Task description | Only the stretch of the listing below that runs from the line with "Select Последние добавленные in sidebar" through the line with "705x494 pixels." is to be printed, exactly and with both ends.

Given records |
= Beginning of Section =

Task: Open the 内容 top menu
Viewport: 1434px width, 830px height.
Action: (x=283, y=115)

= End of Section =
= Beginning of Section =

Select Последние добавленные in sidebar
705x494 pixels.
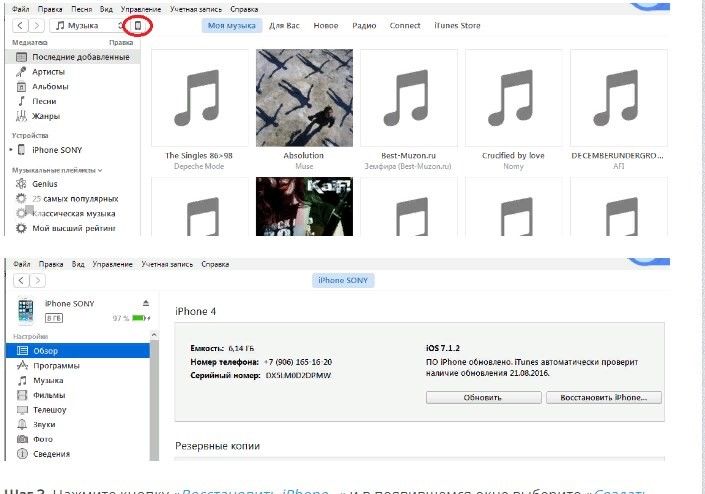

= End of Section =

Problem solution |
Select Последние добавленные in sidebar
705x494 pixels.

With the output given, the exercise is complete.